> Entries supplied
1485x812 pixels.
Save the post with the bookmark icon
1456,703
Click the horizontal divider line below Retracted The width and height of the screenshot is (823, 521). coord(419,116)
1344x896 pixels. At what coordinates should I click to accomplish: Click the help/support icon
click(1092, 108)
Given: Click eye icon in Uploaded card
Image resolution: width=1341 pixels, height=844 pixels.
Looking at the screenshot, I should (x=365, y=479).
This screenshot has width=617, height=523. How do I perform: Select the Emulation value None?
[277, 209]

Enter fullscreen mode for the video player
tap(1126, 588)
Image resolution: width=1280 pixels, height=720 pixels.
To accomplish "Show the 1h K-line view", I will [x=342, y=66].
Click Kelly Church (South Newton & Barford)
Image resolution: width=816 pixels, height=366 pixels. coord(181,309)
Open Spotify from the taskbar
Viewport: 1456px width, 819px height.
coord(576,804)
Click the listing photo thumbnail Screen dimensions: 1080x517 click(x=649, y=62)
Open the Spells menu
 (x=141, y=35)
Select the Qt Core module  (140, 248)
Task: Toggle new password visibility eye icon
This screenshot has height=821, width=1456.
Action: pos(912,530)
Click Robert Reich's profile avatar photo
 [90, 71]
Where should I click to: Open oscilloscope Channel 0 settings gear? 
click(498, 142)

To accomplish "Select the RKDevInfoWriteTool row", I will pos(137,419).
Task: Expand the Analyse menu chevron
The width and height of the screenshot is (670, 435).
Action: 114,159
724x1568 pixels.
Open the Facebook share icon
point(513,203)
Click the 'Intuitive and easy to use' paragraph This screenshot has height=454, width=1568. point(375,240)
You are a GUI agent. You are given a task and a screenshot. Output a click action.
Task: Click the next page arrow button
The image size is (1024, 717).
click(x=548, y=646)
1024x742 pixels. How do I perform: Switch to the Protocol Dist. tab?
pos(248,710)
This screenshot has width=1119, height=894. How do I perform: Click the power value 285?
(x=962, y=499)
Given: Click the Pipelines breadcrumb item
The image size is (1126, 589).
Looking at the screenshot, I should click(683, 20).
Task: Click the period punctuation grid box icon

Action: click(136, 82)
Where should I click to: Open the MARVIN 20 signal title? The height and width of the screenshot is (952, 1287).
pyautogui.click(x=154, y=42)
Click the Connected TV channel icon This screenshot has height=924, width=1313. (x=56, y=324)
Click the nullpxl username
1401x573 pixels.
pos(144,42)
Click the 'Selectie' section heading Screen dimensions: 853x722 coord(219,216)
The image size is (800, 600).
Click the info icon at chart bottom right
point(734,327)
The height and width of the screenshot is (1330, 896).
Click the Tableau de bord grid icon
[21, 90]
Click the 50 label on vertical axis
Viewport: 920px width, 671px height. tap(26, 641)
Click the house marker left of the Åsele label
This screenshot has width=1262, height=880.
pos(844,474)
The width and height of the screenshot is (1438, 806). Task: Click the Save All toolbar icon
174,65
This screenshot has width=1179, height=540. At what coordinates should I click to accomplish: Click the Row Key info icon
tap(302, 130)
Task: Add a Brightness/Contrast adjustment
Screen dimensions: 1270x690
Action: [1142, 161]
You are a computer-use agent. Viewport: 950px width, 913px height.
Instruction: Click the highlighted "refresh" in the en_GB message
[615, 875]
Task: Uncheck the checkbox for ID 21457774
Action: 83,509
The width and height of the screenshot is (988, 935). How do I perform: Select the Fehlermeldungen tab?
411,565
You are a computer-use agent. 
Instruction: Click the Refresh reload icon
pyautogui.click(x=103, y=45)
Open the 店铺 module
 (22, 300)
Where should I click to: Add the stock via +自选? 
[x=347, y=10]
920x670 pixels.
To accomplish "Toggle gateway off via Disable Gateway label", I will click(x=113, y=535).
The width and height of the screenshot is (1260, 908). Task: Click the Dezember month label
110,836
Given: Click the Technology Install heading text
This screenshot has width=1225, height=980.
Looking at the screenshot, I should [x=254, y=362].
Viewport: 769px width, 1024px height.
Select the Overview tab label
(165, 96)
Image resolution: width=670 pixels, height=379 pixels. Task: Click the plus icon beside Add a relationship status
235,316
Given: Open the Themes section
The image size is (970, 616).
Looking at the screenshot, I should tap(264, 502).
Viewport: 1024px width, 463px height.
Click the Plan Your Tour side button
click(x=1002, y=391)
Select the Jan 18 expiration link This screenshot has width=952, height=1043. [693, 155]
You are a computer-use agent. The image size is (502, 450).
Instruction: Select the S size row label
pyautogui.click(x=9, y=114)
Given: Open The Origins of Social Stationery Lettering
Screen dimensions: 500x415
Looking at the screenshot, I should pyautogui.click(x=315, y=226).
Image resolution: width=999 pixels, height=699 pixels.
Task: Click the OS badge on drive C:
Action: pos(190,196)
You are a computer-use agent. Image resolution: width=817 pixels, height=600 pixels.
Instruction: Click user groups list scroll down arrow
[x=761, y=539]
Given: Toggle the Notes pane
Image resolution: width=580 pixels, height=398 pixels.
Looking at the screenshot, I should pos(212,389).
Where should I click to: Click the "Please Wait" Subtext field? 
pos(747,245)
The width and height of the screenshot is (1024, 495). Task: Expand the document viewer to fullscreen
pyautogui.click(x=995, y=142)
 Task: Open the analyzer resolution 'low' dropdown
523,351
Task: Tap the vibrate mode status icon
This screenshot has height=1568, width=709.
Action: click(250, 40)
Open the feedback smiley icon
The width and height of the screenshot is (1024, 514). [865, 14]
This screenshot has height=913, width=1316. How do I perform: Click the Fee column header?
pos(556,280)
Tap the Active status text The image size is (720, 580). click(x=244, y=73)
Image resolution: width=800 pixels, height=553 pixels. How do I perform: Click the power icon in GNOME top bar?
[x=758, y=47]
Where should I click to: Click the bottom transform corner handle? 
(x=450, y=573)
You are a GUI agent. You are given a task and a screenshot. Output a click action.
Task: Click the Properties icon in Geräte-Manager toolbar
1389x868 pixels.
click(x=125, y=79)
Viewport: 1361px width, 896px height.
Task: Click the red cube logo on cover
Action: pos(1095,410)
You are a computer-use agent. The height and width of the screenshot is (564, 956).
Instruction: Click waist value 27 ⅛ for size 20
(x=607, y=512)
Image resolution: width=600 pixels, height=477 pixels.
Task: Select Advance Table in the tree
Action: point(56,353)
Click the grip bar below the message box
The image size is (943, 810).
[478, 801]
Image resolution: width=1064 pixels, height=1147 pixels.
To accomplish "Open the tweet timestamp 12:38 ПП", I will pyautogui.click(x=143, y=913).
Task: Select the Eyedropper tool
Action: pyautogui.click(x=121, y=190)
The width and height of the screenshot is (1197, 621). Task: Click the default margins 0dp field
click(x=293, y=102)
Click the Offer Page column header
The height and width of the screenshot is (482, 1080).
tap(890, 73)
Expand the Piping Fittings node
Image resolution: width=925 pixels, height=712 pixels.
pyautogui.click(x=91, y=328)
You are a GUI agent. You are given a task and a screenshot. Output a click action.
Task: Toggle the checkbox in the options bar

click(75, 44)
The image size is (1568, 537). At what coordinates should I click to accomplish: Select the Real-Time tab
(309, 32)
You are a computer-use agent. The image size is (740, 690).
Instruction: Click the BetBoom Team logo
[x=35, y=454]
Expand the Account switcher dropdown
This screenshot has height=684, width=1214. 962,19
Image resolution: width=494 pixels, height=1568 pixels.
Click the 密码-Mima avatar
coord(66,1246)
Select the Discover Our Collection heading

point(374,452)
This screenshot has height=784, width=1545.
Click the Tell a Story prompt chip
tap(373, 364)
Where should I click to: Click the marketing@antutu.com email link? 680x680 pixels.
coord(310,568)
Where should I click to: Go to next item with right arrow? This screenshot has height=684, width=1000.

> Objective
Can you update the records from the start through the line holding "Looking at the screenshot, I should (x=365, y=479).", inclusive, replacing every "icon" with "button" and leaving everything else unchanged, then return only those lines?

> Answer for this exercise
1485x812 pixels.
Save the post with the bookmark button
1456,703
Click the horizontal divider line below Retracted The width and height of the screenshot is (823, 521). coord(419,116)
1344x896 pixels. At what coordinates should I click to accomplish: Click the help/support button
click(1092, 108)
Given: Click eye button in Uploaded card
Image resolution: width=1341 pixels, height=844 pixels.
Looking at the screenshot, I should (x=365, y=479).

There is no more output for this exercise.